The team’s last interview of 2020 was with farmworker Edgar Navarro.
Edgar moved to the US from Mexico at 13 to join his mother and stepfather on their small conventional dairy farm outside Dodgeville, Wisconsin. He spent his high school years helping out and learning on that farm. Then, after finishing high school, he went to work on another farm in the area. For years, Edgar bounced between different conventional dairy operations as a farm worker. He wanted to have his own farm but struggled to access the resources and support. Eventually, Edgar got burned out working 100-hour weeks as an employee and went back to Mexico for a few months. When he returned in 2015, he started working at Green Dairy & Uplands Cheese, where he’s been ever since. This was Edgar’s first grazing operation, and it totally changed things for him.

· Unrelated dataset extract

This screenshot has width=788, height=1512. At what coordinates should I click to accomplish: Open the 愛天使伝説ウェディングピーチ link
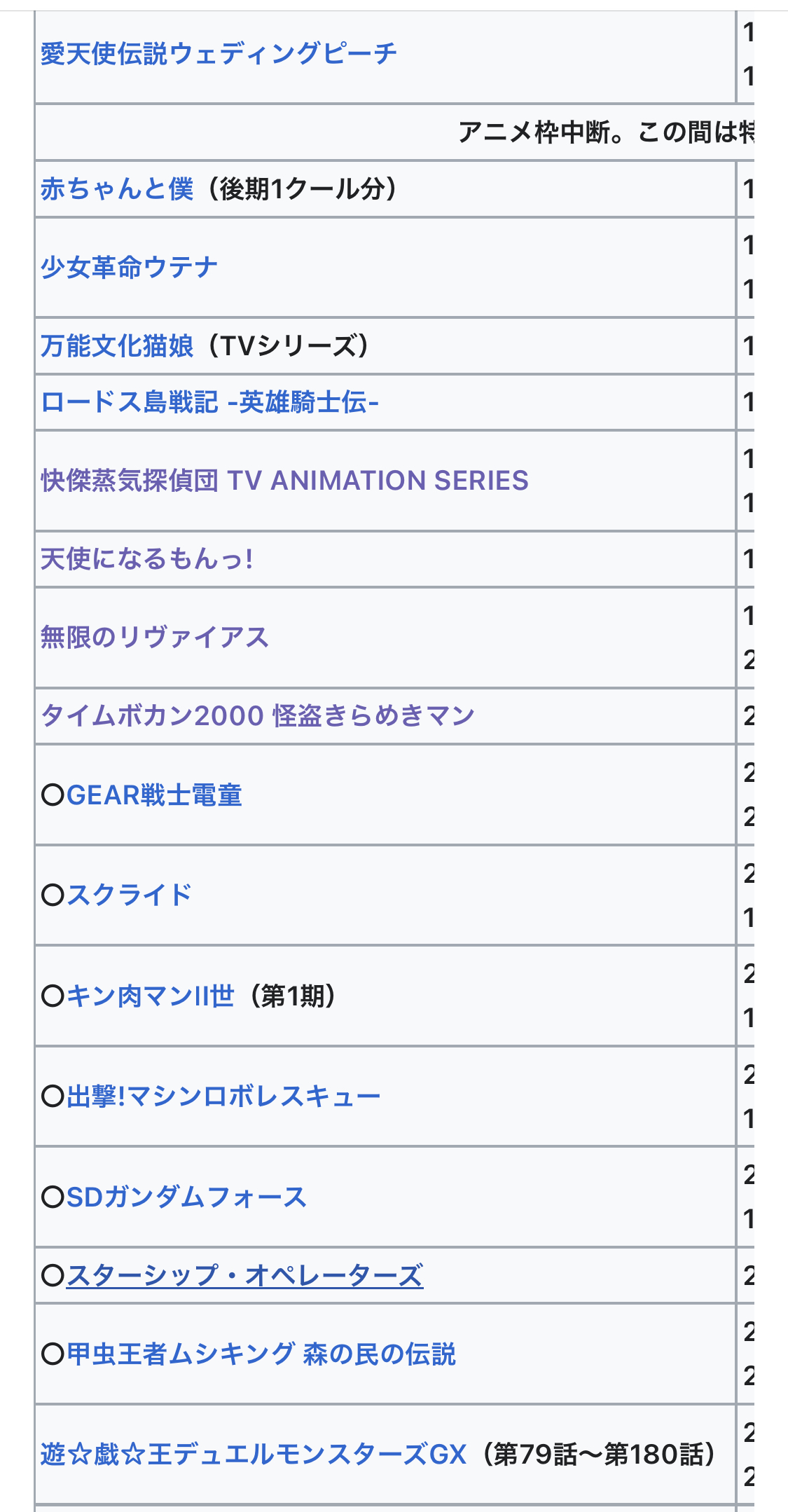[x=219, y=54]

Edgar talked with us at length about the challenges he faced working on conventional dairy farms, and why he has found the work at a grazing operation much more manageable. In Edgar’s own words:
This form of grazing changed my life, I think, because it made me look at things differently on a farm. Things I didn’t know before. I think my viewpoint, my personality, my mindset — I think the cows are happier now … and with grazing, we [the workers] have opportunities. Maybe there are months with a lot of work but after working there for years, I know that there will be two or three months with very little work. Time for yourself, time to relax, time for family. Time to take a vacation, to leave. It’s such an important thing that maybe a lot of farmer owners don’t see that way.
An abridged version of Edgar’s interview was featured as the latest episode of the Grassland 2.0 podcast, GrassCast. The episode is available in both Spanish and English.
More to come soon about the Grazing Oral History Initiative and the farm worker perspective on animal agriculture.